> [What the task requires] Return each record shown beneath, word for word.

(Stored items from a collection)
= = = = =
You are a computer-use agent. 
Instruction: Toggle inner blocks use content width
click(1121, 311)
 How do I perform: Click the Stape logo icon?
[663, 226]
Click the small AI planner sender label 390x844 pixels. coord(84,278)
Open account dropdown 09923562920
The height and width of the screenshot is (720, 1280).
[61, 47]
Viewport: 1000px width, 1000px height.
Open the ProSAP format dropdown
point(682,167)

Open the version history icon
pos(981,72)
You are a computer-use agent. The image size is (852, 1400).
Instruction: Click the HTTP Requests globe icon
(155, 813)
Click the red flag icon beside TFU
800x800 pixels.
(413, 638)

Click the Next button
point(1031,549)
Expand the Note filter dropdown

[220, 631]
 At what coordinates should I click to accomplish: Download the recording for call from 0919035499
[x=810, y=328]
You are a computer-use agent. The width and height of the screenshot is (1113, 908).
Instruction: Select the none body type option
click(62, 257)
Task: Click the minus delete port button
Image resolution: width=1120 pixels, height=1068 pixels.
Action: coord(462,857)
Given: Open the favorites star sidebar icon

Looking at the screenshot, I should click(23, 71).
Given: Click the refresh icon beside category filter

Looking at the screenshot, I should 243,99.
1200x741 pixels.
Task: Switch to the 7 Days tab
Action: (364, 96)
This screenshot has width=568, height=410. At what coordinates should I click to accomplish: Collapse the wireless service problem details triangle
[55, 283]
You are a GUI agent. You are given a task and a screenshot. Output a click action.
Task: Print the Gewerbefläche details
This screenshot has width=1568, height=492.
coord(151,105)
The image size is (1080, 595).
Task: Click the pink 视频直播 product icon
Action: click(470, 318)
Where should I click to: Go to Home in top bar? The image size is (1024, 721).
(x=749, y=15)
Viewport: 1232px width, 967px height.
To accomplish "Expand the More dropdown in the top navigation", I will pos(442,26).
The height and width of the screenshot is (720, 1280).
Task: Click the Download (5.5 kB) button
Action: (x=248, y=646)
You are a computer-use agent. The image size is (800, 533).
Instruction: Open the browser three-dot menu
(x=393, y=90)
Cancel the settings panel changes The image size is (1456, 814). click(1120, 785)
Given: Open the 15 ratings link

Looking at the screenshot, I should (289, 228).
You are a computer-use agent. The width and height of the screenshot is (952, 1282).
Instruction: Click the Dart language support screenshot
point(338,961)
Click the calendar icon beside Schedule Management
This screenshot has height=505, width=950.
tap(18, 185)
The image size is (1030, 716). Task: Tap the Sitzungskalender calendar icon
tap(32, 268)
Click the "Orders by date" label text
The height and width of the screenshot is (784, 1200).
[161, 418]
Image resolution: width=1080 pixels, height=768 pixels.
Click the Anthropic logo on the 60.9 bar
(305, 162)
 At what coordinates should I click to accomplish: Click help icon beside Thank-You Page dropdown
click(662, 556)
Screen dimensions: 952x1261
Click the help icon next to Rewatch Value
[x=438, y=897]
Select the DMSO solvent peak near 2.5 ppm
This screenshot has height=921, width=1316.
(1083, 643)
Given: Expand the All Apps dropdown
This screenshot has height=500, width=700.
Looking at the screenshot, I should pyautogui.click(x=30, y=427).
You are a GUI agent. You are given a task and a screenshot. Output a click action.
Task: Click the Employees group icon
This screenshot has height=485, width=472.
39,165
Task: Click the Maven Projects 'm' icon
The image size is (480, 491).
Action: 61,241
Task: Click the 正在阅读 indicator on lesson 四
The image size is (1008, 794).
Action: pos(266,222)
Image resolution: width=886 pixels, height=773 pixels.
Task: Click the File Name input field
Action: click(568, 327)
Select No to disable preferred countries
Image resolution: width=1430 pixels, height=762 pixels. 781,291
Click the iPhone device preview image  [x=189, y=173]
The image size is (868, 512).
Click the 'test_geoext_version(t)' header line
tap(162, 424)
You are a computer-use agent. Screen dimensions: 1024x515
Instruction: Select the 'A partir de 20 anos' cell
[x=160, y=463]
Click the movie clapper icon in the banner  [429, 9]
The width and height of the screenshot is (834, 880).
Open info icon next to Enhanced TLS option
= = = = =
> [Solved exercise]
You are a computer-use agent. 
Instruction: Toggle inner blocks use content width
click(1121, 311)
 How do I perform: Click the Stape logo icon?
[663, 226]
Click the small AI planner sender label 390x844 pixels. coord(84,278)
Open account dropdown 09923562920
The height and width of the screenshot is (720, 1280).
[61, 47]
Viewport: 1000px width, 1000px height.
Open the ProSAP format dropdown
point(682,167)

Open the version history icon
pos(981,72)
You are a computer-use agent. The image size is (852, 1400).
Instruction: Click the HTTP Requests globe icon
(155, 813)
Click the red flag icon beside TFU
800x800 pixels.
(413, 638)

Click the Next button
point(1031,549)
Expand the Note filter dropdown

[220, 631]
 At what coordinates should I click to accomplish: Download the recording for call from 0919035499
[x=810, y=328]
You are a computer-use agent. The width and height of the screenshot is (1113, 908).
Instruction: Select the none body type option
click(62, 257)
Task: Click the minus delete port button
Image resolution: width=1120 pixels, height=1068 pixels.
Action: coord(462,857)
Given: Open the favorites star sidebar icon

Looking at the screenshot, I should click(23, 71).
Given: Click the refresh icon beside category filter

Looking at the screenshot, I should 243,99.
1200x741 pixels.
Task: Switch to the 7 Days tab
Action: (364, 96)
This screenshot has width=568, height=410. At what coordinates should I click to accomplish: Collapse the wireless service problem details triangle
[55, 283]
You are a GUI agent. You are given a task and a screenshot. Output a click action.
Task: Print the Gewerbefläche details
This screenshot has width=1568, height=492.
coord(151,105)
The image size is (1080, 595).
Task: Click the pink 视频直播 product icon
Action: click(470, 318)
Where should I click to: Go to Home in top bar? The image size is (1024, 721).
(x=749, y=15)
Viewport: 1232px width, 967px height.
To accomplish "Expand the More dropdown in the top navigation", I will pos(442,26).
The height and width of the screenshot is (720, 1280).
Task: Click the Download (5.5 kB) button
Action: (x=248, y=646)
You are a computer-use agent. The image size is (800, 533).
Instruction: Open the browser three-dot menu
(x=393, y=90)
Cancel the settings panel changes The image size is (1456, 814). click(1120, 785)
Given: Open the 15 ratings link

Looking at the screenshot, I should (289, 228).
You are a computer-use agent. The width and height of the screenshot is (952, 1282).
Instruction: Click the Dart language support screenshot
point(338,961)
Click the calendar icon beside Schedule Management
This screenshot has height=505, width=950.
tap(18, 185)
The image size is (1030, 716). Task: Tap the Sitzungskalender calendar icon
tap(32, 268)
Click the "Orders by date" label text
The height and width of the screenshot is (784, 1200).
[161, 418]
Image resolution: width=1080 pixels, height=768 pixels.
Click the Anthropic logo on the 60.9 bar
(305, 162)
 At what coordinates should I click to accomplish: Click help icon beside Thank-You Page dropdown
click(662, 556)
Screen dimensions: 952x1261
Click the help icon next to Rewatch Value
[x=438, y=897]
Select the DMSO solvent peak near 2.5 ppm
This screenshot has height=921, width=1316.
(1083, 643)
Given: Expand the All Apps dropdown
This screenshot has height=500, width=700.
Looking at the screenshot, I should pyautogui.click(x=30, y=427).
You are a GUI agent. You are given a task and a screenshot. Output a click action.
Task: Click the Employees group icon
This screenshot has height=485, width=472.
39,165
Task: Click the Maven Projects 'm' icon
The image size is (480, 491).
Action: 61,241
Task: Click the 正在阅读 indicator on lesson 四
The image size is (1008, 794).
Action: pos(266,222)
Image resolution: width=886 pixels, height=773 pixels.
Task: Click the File Name input field
Action: click(568, 327)
Select No to disable preferred countries
Image resolution: width=1430 pixels, height=762 pixels. 781,291
Click the iPhone device preview image  [x=189, y=173]
The image size is (868, 512).
Click the 'test_geoext_version(t)' header line
tap(162, 424)
You are a computer-use agent. Screen dimensions: 1024x515
Instruction: Select the 'A partir de 20 anos' cell
[x=160, y=463]
Click the movie clapper icon in the banner  [429, 9]
The width and height of the screenshot is (834, 880).
Open info icon next to Enhanced TLS option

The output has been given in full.